Twitter is partnering with Festival of Media MENA to launch its Live Marketing Award in the region, following the successful roll-out of the category in Asia. M&M Global spoke to Twitter’s head of brand strategy in MENA, Fahad Osman, about the rising trend for “live marketing”, and why engagement is what matters for advertisers.
Why is Twitter partnering with Festival of Media MENA to launch the Live Marketing Award in the region?
Osman: There has been a massive global and local drive toward real time marketing and Twitter is one of the best platforms for real time content and information discovery in the world. The reason we co-created and sponsored this award is because we wanted to help marketers understand what great real time marketing in the Middle East looks like. And to reward those executions.
While it’s all very well and good for marketers to take inspiration from the ‘Dunk in the Dark’ moments or the Pharrell spoofs of the world, live marketing goes beyond speed.
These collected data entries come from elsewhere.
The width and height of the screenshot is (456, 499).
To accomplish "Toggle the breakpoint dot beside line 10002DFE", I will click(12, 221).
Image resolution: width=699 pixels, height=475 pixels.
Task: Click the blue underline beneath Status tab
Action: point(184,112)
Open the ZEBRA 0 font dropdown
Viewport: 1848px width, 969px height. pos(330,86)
It also needs to include relevancy. The more people are able to find reward and inspiration in great, local and live marketing examples the better for everyone. Better engagement for brands and more compelling content for the user.
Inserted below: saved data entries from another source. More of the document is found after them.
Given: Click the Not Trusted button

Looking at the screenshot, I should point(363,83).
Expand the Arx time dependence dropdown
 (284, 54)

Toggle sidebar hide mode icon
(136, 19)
What trends is Twitter noticing in ‘live marketing’ in mena?
It’s funny how when you have just bought something, you see it everywhere. Similarly, my observations about trends tend to revolve around discussions I’ve been having.
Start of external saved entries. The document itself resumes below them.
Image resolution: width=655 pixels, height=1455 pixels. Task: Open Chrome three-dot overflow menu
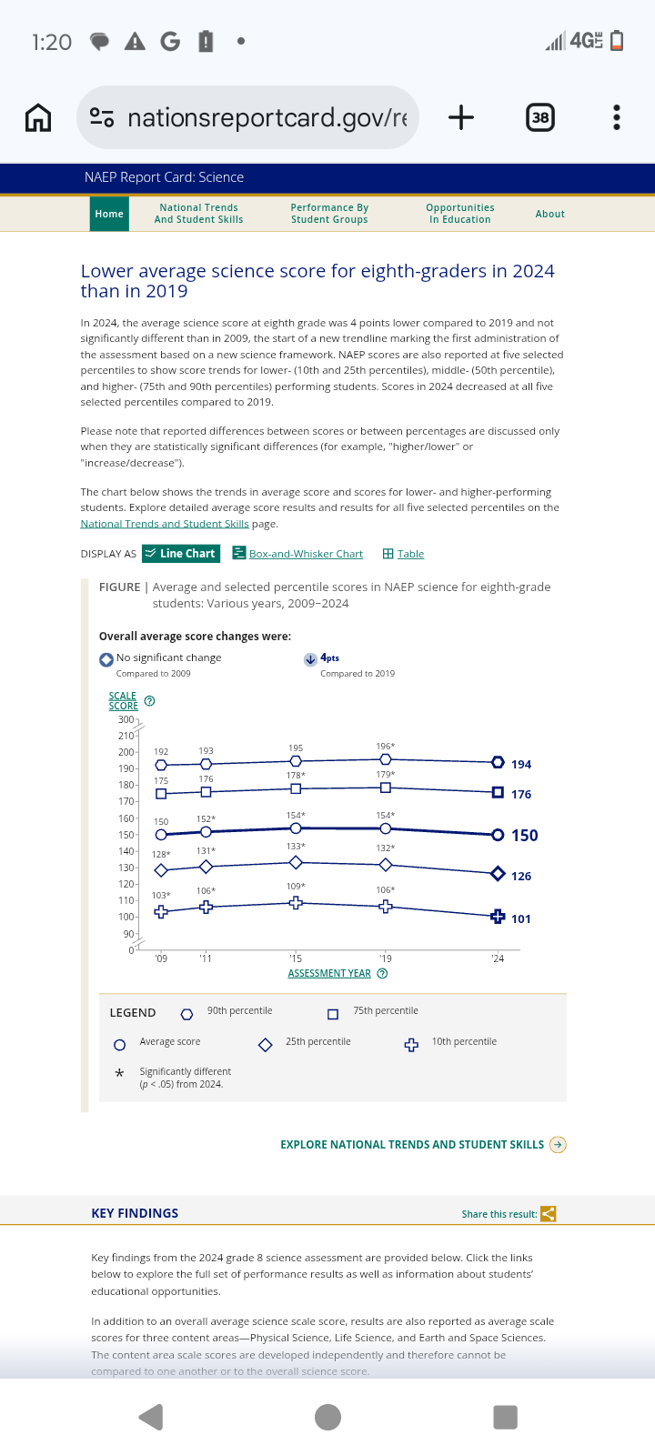click(x=617, y=117)
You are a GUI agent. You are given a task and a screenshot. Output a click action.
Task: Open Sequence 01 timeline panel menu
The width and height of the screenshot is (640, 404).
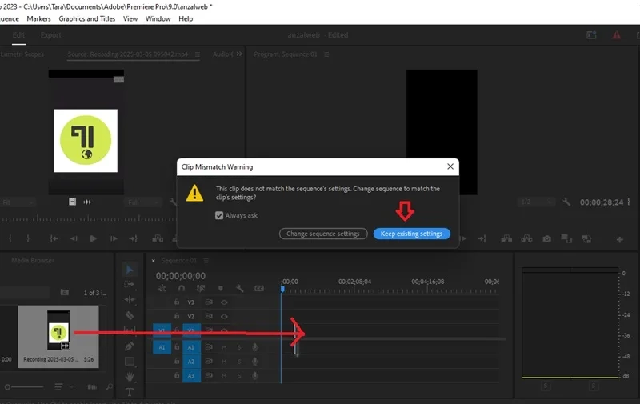pyautogui.click(x=206, y=260)
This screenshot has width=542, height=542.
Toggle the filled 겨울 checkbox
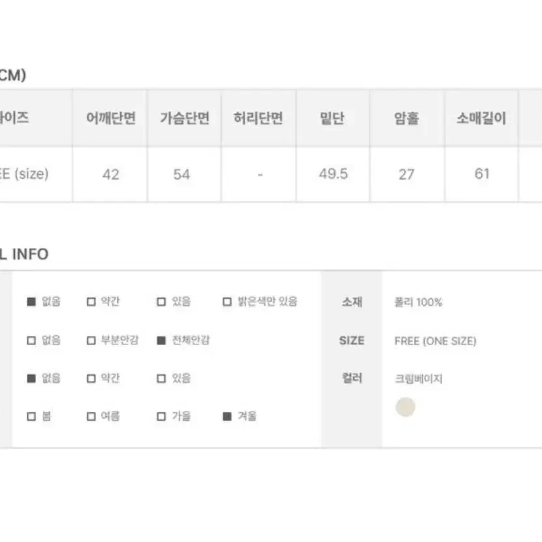pos(227,417)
Clients and brands are starting to really grasp that the content calendar, as it is commonly understood today, isn’t the best planning tool if you want to succeed in the live marketing space. What I am seeing is brands and agencies coming together to create processes for live content, and leaving space for that content, once a week or fortnight, in their content calendars.
Having the systems, templates and slots ready to receive real time content generally means better social comms all around. It also leads to an increase in average engagement and lower CPEs. As more brands and agencies realise that a little extra effort means a lot of extra benefit, the trend will see a marked upward trajectory in the next 18 months.
How is the use of video advertising evolving in the region?
Brands understand that video is a huge opportunity because users here, more so than nearly anywhere else in the world, are always on the lookout for great video content. Despite that there is still a marked lack of original branded content being produced and shipped.
I’m not saying that every campaign needs to have a ‘made for the small screen’ video production. But we do need to realize, and quickly, that the second screen offers brands the ability to generate instant interaction beyond what their 30-second spot on TV can. Add a call to action, an annotation or a hashtag to every piece of content that you repurpose – at least.
If you are feeling brave, put an Easter egg or turn your videos into interactive pieces or questions through the Twitter custom tools. A little goes a long way here, because so little is happening.”
What consumer habits should brands and marketers in the region take into consideration?
Time and buttons.
We are a region that tends to consume content beyond office hours. This is something that the client/agency model needs to adapt to. Whether it’s by pre-preparing content and scheduling or by creating workflows that accommodate this. Time is a major factor of relevance and it needs to be addressed.
‘Click nation’ is a term I have heard applied to many of our MENA markets. People love to click on buttons. Whether it’s to show support, cast an opinion or simply to participate in a campaign, we need to make sure, where it makes sense, that we are giving people things to interact with. Because engagement is the new black.
What do you believe are the most important trends in media and marketing in MENA over the coming 12 months?
More speed, more video content and more competition. The lines between creative, media and social agencies are blurring as online increasingly becomes a catchall for content, conversation, awareness and engagement based medias.
GRPs are calculable on the small screen and attribution modeling, that apogee of marketing effectiveness is now becoming available to even the smallest of businesses. The competition will be less about where and how much and more about how and how quickly and relevantly you can communicate.